George William Knight III (December 16, 1931 – October 11, 2021) was an ordained minister in the Orthodox Presbyterian Church. He was a theologian, author, preacher, churchman, and adjunct professor of New Testament at Greenville Presbyterian Theological Seminary in Taylors, South Carolina. Formerly, he was the founding Dean and Professor of New Testament at Knox Theological Seminary. Prior to his appointment at Knox Theological Seminary, he taught New Testament and New Testament Greek at Covenant Theological Seminary in St. Louis, Missouri. As a pastor, he planted Covenant Presbyterian Church in Naples, Florida and has served numerous other local churches in the Presbyterian Church in America and the Orthodox Presbyterian Church. A former president of the Evangelical Theological Society, he has also taught and preached the Bible at many other seminaries and churches around the world. He has authored several works, most notably The Pastoral Epistles and a short commentary of Timothy and Titus as included in the Baker Commentary on the Bible. He received his theological doctorate from Free University of Amsterdam in 1968. Dr. Knight was a member of the General Assembly-appointed Ad Interim Committee to study the number of ordained offices in the Presbyterian Church in America according to Scripture. His Ad Interim Report of the Number of Offices by George W. Knight III was incorporated into the polity of the Presbyterian Church in America. He also served on an ad interim committee to study the issue of marriage, divorce and remarriage, which brought about the 1992 publication of a Position Paper of the Presbyterian Church in America on Remarriage and Divorce, 1992. .

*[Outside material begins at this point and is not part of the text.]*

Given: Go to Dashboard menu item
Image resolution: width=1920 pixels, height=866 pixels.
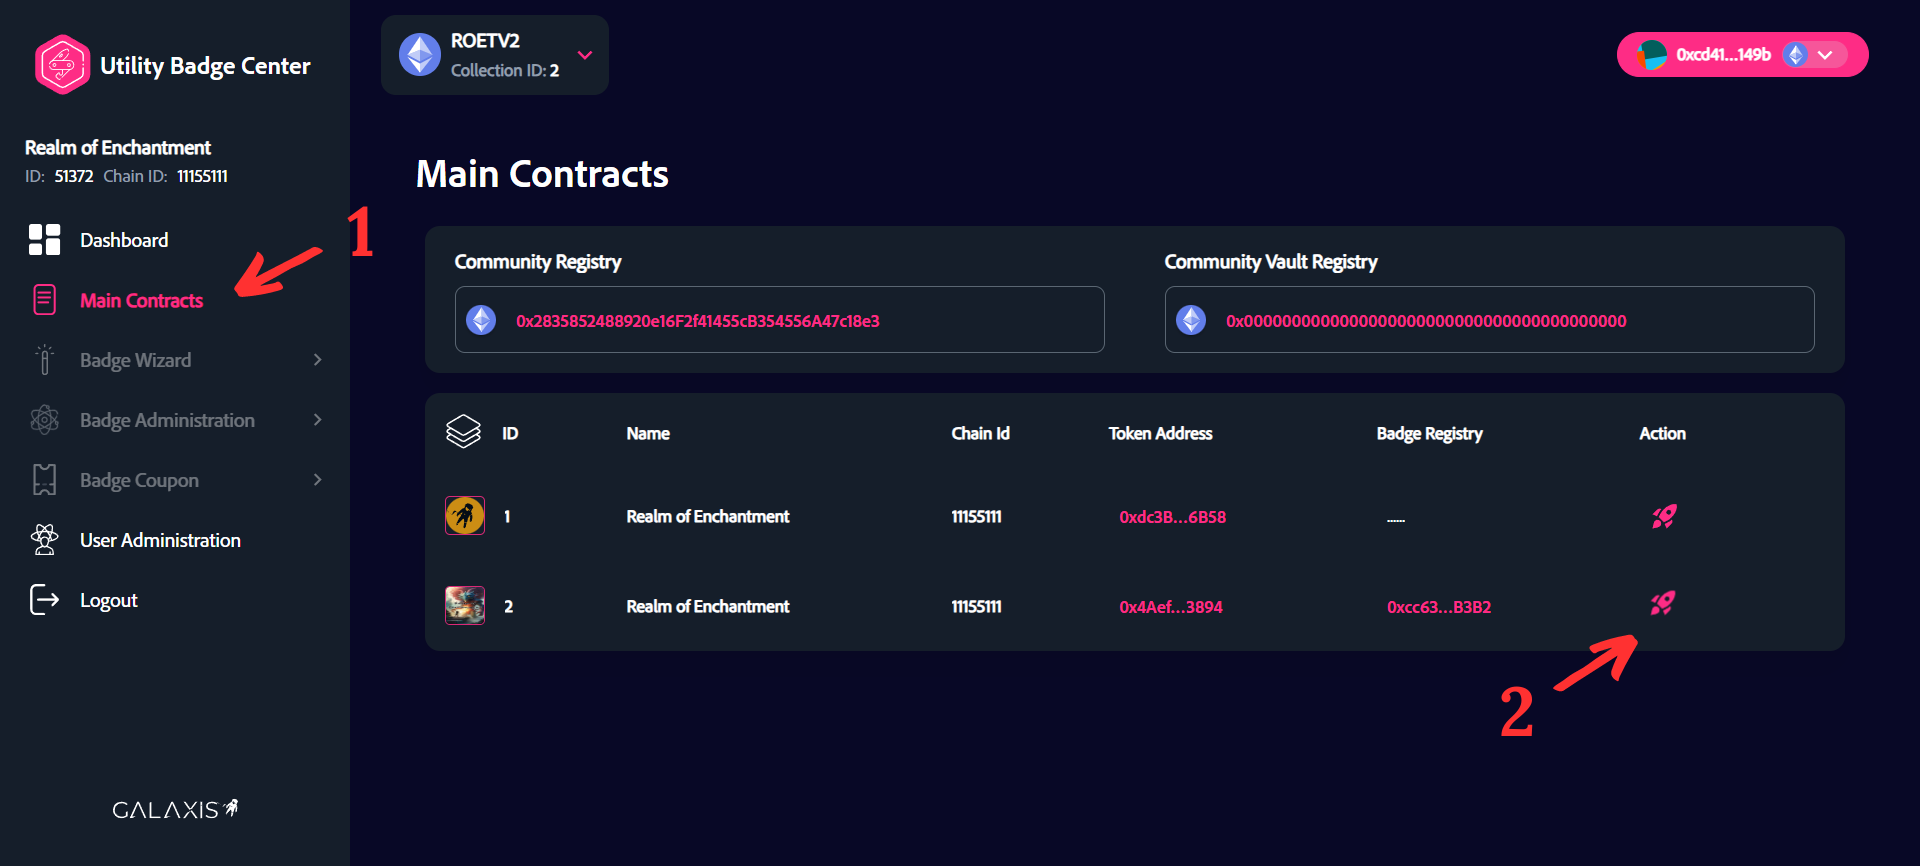Looking at the screenshot, I should click(124, 241).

In 1977, he argued in a book about gender roles that the role relationship of men and women is theologically analogous to the subordination of the Son to the Father in the Trinity. Australian theologian Kevin Giles has more recently responded that complementarians have "reinvented" the doctrine of the Trinity to support their views of men and women, suggesting that some complementarians have adopted a heretical view of the Trinity similar to Arianism. Knight released a response to "evangelical feminists" in a 2009 book. Knight's contributions to the complementarian view of the role relationship of men and women, and especially as it is applied to the issue of the ordination of women to the ministry, have greatly influenced the founding of the Council on Biblical Manhood and Womanhood, where he served for many years as a council member.

==Works==

===Books===
- "The Authorship of the Pastoral Epistles" (1957)
- "The Faithful Sayings in the Pastoral Letters" (1968)
- "The Faithful Sayings in the Pastoral Letters" (1969)
- "The Theological Significance of Kerygmatic Diversity in the Marcan Interpretation of the Death of Jesus" (1973)
- "The Role Relation of Man and Woman and the Teaching/Ruling Functions in the Church" (1975)
- "The New Testament Teaching on the Role Relationship of Men and Women" (1977)
- "The Faithful Sayings in the Pastoral Letters" (1979)
- "Abortion: How Does God's Word Regard the Unborn Child?" (1983)
- "Authenteo in Reference to Women in 1 Timothy 2.12" (1984)
- "The Role Relationship of Men and Women: New Testament teaching" (1985)
- "Prophecy in the New Testament" (1988)
- "The Pastoral Epistles: a commentary on the Greek text" (1992)
- "Quicknotes Bible Dictionary" (1998)
- "Quicknotes Bible Concordance" (2002)
- "Layman's Bible Concordance" (2002)
- "Quicknotes Bible Handbook" (2003)
- "The Illustrated Everyday Bible Companion: an all-in-one resource for everyday Bible study" (2005)
- "The Illustrated Guide to Bible Customs & Curiosities" (2007)
- "The Illustrated Bible Handbook" (2008)
- "The Holy Land" (2011)
- "The Barbour Bible Reference Companion: An All-In-One Resource for Everyday Bible Study" (2014)
- "The Illustrated Guide To God" (2014)

===Articles and chapters===
- "Male and Female Related He Them" (1976)
- "AΘenteΩ in Reference to Women in 1 Timothy 2.12" (1984)
- "The Scriptures were Written for our Instruction" (1996)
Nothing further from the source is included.